By IANS,
New Delhi : Prime Minister Manmohan Singh has constituted a four-member ministerial group to look into the dispute over natural gas from the fields of Mukesh Ambani-led Reliance Industries in the Krishna-Godavari basin and help in formulating the government’s position on the matter before the courts.
Finance Minister Pranab Mukherjee will head the group, which includes Petroleum Minister Murli Deora, Power Minister Sushilkumar Shinde and Law and Justice Minister Veerappa Moily.
The decision was taken after a series of meetings the prime minister held on the matter with not just his colleagues but also the Ambani brothers – Mukesh and Anil.
One dispute over the gas is between Reliance Industries and Anil Ambani’s Reliance Natural Resources, being heard in the Supreme Court, while the other is between the Mukesh Ambani firm and state-run power utility NTPC, which is being adjudicated in the Bombay High Court.
In June, the Bombay High Court asked Reliance Industries to supply 28 million units of gas from the fields to Reliance Natural Resources for 17 years at $2.34 per unit.
But Reliance Industries challenged the verdict in the Supreme Court, which heard the case July 20 and fixed Sep 1 as the next date of hearing.

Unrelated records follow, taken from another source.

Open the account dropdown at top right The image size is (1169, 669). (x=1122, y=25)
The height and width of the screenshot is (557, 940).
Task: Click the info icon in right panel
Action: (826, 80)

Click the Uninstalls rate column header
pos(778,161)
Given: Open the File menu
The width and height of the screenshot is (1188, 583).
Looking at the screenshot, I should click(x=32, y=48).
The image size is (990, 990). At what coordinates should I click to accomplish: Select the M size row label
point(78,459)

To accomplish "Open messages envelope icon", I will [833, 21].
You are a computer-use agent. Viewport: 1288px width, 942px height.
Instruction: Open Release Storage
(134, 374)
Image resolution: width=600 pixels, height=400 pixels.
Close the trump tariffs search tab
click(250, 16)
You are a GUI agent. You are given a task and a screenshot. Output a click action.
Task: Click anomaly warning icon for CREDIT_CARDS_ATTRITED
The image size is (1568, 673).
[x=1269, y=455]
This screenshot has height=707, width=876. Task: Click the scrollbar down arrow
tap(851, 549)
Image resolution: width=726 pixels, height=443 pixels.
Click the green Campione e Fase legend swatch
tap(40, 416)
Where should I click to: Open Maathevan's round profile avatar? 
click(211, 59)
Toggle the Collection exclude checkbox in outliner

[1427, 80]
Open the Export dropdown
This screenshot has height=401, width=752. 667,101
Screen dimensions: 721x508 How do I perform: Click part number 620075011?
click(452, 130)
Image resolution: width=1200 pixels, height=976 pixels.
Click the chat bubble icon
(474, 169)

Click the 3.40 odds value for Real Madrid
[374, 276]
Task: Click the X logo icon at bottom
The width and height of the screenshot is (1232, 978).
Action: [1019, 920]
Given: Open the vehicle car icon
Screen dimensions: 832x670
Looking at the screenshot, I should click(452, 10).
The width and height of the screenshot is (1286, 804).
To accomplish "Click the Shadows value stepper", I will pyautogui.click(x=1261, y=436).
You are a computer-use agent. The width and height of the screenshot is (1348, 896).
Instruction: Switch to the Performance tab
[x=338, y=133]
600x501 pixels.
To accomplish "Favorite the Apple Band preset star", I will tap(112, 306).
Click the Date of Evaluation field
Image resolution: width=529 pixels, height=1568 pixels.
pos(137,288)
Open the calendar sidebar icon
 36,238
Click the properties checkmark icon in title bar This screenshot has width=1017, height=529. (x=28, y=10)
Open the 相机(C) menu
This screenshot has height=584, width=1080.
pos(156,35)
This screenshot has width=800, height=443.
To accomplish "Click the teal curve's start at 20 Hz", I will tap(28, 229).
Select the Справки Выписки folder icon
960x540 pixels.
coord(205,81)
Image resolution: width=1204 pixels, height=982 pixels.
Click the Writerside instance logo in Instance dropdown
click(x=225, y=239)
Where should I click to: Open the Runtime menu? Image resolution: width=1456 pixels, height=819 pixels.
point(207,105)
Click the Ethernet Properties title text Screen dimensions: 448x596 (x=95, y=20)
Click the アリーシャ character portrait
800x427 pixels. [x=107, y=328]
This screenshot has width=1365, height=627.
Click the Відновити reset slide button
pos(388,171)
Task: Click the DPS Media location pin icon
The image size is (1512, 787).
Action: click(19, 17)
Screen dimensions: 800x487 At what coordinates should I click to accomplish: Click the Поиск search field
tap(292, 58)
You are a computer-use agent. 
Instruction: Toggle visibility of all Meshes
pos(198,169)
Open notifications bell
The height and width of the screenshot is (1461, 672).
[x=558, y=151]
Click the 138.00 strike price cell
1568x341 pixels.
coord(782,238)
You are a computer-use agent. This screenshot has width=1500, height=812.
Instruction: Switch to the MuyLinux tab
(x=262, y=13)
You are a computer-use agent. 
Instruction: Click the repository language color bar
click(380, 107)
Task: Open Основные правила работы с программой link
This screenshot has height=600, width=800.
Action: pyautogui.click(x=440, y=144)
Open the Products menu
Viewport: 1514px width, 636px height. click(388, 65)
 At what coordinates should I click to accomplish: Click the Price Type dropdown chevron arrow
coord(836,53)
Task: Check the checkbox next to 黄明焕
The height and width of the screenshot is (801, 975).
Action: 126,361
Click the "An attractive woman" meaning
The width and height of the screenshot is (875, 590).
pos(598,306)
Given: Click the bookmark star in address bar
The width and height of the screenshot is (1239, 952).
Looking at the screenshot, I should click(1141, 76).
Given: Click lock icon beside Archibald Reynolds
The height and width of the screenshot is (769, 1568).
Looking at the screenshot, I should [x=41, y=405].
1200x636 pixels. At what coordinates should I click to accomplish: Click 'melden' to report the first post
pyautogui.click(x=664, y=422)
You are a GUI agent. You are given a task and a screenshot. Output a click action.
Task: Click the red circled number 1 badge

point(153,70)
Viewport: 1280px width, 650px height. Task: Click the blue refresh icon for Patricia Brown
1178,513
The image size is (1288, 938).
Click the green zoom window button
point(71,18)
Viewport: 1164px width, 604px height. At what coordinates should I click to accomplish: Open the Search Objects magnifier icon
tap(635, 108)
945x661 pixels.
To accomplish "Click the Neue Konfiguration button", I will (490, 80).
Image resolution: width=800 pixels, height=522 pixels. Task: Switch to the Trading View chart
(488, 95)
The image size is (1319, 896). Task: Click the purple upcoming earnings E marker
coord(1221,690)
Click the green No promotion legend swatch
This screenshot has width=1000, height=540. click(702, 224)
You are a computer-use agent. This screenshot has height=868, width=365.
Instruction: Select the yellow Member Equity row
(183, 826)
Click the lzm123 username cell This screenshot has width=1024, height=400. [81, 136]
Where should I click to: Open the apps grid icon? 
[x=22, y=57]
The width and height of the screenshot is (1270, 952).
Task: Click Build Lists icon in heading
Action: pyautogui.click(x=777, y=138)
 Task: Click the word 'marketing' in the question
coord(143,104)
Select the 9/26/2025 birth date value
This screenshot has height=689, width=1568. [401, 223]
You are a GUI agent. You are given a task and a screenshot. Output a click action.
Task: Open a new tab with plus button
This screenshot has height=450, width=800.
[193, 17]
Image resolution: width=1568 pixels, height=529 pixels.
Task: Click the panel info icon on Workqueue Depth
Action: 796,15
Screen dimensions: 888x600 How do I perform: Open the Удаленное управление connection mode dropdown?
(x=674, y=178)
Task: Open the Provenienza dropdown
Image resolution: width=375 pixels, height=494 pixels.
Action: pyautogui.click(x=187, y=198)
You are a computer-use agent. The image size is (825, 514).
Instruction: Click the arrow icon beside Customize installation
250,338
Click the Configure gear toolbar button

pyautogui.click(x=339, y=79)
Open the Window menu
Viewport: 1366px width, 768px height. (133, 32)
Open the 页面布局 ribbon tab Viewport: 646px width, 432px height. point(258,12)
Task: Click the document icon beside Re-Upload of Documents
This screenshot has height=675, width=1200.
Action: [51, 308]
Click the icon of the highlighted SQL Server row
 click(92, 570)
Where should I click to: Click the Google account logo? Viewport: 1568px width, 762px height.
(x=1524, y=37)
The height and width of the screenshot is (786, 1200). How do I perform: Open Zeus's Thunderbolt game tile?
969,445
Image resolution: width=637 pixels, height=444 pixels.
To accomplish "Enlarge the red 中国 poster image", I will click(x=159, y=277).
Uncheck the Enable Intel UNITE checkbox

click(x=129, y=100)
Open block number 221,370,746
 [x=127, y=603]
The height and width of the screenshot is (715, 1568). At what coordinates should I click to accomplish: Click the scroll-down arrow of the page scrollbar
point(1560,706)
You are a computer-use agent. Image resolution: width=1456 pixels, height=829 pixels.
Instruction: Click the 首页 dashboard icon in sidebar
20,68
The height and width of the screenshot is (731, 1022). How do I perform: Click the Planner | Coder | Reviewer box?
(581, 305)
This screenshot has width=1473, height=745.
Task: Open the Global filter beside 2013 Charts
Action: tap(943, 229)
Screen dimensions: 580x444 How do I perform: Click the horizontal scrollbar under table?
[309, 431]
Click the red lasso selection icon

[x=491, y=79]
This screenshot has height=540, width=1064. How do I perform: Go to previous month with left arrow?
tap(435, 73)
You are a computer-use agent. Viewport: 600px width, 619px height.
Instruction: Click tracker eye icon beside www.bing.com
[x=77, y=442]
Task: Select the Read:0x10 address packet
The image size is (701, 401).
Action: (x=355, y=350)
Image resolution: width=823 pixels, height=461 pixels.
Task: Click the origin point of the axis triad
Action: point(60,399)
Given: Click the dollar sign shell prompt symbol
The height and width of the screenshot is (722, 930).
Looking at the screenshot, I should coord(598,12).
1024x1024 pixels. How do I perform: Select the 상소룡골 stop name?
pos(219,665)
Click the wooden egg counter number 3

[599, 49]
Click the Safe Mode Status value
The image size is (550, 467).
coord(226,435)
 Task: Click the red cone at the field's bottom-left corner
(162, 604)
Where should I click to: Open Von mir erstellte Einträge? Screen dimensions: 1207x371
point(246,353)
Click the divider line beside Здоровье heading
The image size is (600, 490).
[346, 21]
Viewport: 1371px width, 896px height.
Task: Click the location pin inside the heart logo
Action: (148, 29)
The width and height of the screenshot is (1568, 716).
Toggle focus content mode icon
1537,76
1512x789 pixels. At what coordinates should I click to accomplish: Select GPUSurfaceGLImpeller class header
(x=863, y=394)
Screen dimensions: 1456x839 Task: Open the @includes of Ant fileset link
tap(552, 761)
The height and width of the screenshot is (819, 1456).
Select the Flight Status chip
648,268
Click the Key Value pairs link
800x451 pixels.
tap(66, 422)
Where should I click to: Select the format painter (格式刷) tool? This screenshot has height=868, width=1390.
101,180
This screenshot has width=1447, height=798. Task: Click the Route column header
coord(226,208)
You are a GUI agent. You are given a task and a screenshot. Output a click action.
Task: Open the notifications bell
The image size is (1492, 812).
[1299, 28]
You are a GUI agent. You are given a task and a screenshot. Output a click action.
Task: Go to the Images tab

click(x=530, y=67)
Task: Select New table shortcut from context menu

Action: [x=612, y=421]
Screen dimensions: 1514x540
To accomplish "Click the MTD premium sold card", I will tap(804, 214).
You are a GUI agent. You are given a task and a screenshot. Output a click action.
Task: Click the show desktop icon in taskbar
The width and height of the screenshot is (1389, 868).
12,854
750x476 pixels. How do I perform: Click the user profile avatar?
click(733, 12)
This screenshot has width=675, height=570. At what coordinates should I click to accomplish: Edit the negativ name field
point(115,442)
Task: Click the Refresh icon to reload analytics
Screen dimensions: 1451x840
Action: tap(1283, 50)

The court also asked all parties to file their replies on the government position on the matter by then.
Reliance Natural Resources Tuesday accused the oil ministry of continuing “to misguide the people and key decision makers” including the Prime Minister’s Office.
The next day, Petroleum Minister Deora met the prime minister for half-an-hour, during which he defended the government’s intervention before the Supreme Court against the agreement between Reliance Industries and Reliance Natural Resources on distribution of gas.
According to a senior official in the oil ministry, Deora explained his ministry’s position that the government had the right to determine the price and use of natural gas as it deemed fit.
Incidentally, the petroleum ministry has also filed a special leave petition in the Supreme Court with the plea that Krishna-Godavari gas was national property.